Jewish Music Forum – Contesting Boundaries
The role of music has been central to defining a new diaspora identity within the Jewish community. For Moroccan Jews in one synagogue community in Brooklyn, the performance of liturgical, para-liturgical, and folk repertoires memorializes the homeland and galvanizes the boundaries of a distinctive Jewish ethnic community. The freedom or freedom space (as well as time) produced by the concentrated context of ritualized performance encourages a social experience whereby community members are actively joining up (Turino 2004:7). Musical expression successfully transmits emblems of identity – through icons and indices (ibid.:13) – precisely because the concentrated setting of ritual demands group consciousness.
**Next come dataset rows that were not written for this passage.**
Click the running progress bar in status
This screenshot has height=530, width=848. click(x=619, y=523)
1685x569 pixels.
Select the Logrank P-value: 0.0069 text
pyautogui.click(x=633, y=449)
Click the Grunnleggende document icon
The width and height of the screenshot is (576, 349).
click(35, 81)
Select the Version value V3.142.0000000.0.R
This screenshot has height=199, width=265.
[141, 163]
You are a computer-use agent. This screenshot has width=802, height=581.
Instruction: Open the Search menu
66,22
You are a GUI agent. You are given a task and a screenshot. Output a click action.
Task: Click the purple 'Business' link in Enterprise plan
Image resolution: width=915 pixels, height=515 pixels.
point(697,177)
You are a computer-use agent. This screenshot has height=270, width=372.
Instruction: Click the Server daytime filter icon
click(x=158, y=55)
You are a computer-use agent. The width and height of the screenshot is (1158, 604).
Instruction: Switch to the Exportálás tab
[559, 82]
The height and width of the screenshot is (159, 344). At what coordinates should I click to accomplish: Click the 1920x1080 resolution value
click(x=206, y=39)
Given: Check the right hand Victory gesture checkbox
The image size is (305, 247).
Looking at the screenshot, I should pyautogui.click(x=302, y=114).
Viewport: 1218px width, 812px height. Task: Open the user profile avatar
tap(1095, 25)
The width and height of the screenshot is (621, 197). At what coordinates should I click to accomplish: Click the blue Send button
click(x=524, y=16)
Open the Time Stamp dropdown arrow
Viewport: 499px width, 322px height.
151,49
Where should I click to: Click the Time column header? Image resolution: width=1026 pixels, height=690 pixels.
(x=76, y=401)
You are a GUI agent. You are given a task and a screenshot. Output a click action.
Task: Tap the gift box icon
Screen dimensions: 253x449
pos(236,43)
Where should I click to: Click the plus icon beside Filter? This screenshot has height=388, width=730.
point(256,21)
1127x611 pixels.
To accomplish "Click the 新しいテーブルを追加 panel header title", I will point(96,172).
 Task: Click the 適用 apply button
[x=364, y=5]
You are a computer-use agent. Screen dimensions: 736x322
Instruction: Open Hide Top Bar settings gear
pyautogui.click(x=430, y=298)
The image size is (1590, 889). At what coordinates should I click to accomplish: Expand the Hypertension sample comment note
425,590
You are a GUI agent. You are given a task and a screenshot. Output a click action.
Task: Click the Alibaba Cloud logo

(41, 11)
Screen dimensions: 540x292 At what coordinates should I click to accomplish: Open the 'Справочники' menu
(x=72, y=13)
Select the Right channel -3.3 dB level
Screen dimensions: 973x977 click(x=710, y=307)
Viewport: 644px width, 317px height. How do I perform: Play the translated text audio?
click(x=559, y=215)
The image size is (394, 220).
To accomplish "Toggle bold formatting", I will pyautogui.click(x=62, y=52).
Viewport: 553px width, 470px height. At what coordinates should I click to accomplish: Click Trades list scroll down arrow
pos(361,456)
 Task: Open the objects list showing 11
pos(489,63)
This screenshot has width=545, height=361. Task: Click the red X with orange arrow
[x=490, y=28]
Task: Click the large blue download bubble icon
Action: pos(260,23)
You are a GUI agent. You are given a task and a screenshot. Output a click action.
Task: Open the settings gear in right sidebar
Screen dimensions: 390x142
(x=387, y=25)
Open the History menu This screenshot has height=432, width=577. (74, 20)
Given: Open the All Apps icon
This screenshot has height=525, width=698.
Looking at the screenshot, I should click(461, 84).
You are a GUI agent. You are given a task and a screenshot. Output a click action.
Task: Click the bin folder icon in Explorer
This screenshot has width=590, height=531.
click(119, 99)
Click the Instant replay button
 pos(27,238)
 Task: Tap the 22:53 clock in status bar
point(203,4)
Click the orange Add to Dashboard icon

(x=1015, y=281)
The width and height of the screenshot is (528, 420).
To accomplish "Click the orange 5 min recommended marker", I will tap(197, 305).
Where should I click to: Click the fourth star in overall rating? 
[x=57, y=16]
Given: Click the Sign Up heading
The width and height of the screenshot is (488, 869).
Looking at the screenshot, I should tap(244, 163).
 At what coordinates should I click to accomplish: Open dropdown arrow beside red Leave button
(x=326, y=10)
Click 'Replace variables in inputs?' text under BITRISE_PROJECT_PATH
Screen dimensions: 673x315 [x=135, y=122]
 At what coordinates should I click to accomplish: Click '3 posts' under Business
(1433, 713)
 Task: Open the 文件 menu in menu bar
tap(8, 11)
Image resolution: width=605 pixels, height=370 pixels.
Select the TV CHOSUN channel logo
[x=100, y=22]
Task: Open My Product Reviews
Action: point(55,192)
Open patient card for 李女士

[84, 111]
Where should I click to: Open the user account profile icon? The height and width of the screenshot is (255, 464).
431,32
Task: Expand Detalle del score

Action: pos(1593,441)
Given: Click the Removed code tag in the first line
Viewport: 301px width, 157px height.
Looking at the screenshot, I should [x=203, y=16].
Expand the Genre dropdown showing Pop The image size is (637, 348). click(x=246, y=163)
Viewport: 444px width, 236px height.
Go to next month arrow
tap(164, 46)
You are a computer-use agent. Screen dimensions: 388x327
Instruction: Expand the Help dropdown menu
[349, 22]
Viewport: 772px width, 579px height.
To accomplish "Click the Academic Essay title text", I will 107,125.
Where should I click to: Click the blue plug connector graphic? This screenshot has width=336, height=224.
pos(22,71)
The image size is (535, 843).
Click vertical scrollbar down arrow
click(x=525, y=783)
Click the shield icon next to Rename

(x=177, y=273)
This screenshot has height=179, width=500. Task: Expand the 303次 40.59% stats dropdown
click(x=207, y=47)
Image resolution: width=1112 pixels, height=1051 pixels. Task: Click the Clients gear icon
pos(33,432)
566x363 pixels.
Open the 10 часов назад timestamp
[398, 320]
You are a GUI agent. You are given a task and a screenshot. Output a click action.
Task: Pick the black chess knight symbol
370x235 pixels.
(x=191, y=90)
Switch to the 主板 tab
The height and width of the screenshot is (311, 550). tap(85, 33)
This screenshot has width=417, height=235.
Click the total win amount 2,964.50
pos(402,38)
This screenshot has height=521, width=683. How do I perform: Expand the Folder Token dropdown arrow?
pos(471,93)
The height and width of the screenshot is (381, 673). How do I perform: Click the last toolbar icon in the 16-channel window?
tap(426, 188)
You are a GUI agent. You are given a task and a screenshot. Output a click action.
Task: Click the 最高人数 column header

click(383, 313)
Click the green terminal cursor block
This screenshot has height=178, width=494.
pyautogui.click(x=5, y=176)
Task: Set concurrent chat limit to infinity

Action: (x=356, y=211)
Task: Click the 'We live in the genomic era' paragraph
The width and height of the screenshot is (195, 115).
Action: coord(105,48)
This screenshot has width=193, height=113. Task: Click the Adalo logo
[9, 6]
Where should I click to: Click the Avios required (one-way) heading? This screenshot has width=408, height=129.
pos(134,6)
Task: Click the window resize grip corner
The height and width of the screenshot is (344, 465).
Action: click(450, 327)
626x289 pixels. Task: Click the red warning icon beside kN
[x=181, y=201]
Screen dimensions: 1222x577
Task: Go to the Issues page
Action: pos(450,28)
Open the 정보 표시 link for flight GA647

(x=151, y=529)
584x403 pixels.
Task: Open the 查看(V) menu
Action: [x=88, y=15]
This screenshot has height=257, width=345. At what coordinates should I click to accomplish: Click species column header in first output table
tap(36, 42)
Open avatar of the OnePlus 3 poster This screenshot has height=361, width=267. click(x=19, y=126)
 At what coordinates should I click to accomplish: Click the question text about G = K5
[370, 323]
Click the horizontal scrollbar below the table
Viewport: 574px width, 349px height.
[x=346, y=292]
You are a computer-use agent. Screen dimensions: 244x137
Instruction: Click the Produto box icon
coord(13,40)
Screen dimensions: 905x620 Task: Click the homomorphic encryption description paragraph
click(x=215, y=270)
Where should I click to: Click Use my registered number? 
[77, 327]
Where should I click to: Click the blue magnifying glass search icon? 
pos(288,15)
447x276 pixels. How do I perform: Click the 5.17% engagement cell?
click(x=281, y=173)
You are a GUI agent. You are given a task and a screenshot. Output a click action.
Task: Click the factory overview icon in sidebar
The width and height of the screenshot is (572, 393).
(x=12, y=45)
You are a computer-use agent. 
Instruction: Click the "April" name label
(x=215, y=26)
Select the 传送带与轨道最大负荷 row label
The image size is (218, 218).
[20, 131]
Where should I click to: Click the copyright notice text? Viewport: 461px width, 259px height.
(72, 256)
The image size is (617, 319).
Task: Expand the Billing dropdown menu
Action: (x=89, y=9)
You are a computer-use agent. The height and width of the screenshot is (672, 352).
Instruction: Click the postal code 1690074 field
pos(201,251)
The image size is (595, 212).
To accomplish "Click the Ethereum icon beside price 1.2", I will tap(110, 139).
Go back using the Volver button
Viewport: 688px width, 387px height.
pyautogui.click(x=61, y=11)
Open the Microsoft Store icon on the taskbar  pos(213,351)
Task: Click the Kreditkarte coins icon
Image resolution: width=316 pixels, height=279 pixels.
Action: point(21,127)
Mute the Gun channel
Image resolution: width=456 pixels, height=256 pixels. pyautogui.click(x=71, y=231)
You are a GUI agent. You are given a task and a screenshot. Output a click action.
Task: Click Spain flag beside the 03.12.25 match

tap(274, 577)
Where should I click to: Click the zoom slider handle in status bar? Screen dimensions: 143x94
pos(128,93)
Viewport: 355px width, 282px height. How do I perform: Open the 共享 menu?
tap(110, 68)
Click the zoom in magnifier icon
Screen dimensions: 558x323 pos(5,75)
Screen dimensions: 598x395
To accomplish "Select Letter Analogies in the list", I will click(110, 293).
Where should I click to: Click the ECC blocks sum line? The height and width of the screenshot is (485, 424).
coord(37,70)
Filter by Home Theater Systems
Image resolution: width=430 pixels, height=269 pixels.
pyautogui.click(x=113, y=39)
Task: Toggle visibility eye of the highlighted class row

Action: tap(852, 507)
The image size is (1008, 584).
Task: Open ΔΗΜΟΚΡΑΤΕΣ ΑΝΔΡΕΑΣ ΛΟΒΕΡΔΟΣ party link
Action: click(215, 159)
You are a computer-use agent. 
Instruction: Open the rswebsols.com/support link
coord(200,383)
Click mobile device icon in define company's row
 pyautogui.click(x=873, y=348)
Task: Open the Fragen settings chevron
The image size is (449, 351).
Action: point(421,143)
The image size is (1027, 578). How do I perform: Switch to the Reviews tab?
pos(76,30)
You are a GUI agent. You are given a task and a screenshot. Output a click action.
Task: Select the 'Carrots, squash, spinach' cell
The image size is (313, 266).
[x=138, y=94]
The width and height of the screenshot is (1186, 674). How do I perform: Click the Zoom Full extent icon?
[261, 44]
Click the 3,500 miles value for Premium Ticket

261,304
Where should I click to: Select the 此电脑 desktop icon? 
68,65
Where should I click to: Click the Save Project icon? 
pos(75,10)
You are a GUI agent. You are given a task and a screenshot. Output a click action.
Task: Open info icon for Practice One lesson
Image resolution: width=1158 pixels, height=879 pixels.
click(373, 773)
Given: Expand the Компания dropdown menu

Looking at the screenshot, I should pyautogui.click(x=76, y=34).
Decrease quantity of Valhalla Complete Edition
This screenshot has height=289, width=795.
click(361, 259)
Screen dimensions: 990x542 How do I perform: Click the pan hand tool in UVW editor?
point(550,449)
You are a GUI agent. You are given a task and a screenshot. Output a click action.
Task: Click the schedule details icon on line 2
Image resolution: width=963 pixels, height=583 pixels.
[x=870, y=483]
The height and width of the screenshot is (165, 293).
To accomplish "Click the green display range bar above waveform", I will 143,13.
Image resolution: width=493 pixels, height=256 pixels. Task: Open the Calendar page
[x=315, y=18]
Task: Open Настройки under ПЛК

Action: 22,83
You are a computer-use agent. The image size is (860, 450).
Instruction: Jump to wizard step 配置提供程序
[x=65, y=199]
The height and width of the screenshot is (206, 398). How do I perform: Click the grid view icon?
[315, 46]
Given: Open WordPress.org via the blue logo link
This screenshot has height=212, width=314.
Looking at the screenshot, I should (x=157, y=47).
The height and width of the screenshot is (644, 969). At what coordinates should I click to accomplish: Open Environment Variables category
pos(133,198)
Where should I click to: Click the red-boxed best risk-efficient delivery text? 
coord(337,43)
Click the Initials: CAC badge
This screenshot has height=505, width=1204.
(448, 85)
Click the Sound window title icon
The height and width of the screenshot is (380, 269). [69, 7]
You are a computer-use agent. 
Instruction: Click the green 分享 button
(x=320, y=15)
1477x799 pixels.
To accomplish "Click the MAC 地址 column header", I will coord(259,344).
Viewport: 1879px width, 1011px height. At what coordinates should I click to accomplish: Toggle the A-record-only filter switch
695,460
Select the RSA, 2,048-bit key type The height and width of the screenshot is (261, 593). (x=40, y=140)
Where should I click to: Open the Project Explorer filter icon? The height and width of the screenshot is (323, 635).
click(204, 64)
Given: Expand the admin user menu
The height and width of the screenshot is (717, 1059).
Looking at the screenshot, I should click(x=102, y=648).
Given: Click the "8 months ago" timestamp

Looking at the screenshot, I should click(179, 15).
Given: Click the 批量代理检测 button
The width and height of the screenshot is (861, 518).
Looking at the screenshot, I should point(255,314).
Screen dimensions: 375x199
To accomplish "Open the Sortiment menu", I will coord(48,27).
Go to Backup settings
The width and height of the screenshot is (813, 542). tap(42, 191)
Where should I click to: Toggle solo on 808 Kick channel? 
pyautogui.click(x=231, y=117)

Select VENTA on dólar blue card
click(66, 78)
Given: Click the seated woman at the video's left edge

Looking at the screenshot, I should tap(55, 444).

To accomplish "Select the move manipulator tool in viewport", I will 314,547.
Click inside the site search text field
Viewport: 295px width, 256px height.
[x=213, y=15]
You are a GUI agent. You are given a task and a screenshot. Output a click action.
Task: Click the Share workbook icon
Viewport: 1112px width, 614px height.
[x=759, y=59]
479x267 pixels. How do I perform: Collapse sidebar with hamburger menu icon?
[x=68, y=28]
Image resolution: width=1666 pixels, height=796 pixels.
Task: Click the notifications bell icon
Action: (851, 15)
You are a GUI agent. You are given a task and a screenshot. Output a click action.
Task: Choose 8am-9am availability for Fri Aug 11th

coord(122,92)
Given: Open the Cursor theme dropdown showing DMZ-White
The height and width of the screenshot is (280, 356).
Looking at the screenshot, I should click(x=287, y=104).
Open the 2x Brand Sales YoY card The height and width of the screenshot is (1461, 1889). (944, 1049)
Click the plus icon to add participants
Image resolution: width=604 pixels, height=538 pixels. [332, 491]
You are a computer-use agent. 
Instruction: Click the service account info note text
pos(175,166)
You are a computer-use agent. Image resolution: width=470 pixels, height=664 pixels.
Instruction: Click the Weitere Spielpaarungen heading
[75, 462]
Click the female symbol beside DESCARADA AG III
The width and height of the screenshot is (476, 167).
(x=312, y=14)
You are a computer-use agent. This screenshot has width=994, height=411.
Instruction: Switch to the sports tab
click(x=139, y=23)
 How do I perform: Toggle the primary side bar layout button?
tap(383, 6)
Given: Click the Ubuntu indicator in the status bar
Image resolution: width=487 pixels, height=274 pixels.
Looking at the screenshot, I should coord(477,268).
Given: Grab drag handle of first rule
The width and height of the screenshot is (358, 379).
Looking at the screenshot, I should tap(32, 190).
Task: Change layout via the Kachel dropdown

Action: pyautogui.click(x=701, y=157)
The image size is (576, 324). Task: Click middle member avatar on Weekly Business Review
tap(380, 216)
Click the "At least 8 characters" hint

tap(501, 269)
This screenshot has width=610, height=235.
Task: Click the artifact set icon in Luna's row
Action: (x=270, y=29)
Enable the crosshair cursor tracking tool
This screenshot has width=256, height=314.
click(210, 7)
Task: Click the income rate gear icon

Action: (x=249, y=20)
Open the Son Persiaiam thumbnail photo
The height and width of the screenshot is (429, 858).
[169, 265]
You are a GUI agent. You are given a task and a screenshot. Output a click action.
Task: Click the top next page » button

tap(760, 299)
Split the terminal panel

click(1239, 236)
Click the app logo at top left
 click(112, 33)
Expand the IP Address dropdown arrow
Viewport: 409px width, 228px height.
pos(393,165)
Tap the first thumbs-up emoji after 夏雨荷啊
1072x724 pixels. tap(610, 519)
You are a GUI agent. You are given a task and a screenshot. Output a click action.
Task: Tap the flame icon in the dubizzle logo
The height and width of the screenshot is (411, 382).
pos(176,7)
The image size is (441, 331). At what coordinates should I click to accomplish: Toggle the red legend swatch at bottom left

Different constituencies within the community represent generational and cultural distinctions – immigrants from Morocco, Israel, and France – with similar ideas about what constitutes a Moroccan Jewish identity. Members of these constituencies are employing musical expression as a means for contesting the boundaries of Moroccan Jewish identity, including the juxtaposition of additional Jewish identities (Orthodox Jewish, Israeli, and Sephardic).
This presentation focuses on approaches to liturgical practice in the synagogue, including communal prayers for Shabbat (Jewish Sabbath) and the Yamim Nora’im (High Holy Days), and includes analyses of approaches to melody, vocal and rhythmic aesthetics, learning practices, leadership methods, and interactions between community members.